**Given task**
Copy out verbatim the part of the records below that begins with the line containing "Image resolution: width=733" and ends with the line containing "Open the URLルール", including both of those lines.

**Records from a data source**
+---+

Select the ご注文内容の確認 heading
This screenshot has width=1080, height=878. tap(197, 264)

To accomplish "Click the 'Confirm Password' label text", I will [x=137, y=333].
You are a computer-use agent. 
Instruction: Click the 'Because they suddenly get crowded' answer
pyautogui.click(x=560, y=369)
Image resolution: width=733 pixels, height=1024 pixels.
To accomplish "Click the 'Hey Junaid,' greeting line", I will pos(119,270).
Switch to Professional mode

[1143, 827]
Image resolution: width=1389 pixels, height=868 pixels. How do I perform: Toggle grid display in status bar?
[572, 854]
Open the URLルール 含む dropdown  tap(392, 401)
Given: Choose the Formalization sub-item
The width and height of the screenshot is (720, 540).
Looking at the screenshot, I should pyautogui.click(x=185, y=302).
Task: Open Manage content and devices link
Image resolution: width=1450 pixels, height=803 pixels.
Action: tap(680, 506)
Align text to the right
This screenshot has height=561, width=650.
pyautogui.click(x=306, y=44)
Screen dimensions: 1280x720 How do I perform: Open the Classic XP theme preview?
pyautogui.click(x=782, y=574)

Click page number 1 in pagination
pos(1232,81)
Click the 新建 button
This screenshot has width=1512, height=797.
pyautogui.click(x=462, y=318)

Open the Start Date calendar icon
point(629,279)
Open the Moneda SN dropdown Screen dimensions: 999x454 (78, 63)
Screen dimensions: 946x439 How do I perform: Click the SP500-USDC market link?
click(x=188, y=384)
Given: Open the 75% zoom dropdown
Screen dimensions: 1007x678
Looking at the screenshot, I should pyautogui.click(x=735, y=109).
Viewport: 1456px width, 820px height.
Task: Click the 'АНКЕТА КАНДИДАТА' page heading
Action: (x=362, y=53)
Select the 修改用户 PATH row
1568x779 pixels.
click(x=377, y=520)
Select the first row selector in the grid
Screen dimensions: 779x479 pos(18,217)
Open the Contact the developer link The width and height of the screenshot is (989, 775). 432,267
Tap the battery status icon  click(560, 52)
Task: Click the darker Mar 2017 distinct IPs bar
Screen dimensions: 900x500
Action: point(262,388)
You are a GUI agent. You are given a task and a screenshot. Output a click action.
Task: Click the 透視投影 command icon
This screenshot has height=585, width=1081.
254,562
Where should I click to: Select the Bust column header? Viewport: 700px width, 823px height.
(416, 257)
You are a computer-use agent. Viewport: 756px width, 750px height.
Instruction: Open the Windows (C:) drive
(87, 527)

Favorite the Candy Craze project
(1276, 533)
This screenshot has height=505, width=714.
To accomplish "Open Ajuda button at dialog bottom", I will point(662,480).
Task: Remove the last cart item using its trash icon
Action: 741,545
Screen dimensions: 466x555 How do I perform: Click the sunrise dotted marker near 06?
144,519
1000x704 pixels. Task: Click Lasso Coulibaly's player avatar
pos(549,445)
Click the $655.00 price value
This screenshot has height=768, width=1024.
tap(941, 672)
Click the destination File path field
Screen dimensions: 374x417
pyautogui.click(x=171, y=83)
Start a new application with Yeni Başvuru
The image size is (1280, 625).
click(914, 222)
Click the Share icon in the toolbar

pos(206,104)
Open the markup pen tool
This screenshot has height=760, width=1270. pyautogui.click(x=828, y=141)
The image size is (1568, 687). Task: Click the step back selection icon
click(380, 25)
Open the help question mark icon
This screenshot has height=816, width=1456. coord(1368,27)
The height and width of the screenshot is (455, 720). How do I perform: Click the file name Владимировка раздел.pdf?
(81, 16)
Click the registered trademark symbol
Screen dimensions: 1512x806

+---+

**Written answer**
Image resolution: width=733 pixels, height=1024 pixels.
To accomplish "Click the 'Hey Junaid,' greeting line", I will pos(119,270).
Switch to Professional mode

[1143, 827]
Image resolution: width=1389 pixels, height=868 pixels. How do I perform: Toggle grid display in status bar?
[572, 854]
Open the URLルール 含む dropdown  tap(392, 401)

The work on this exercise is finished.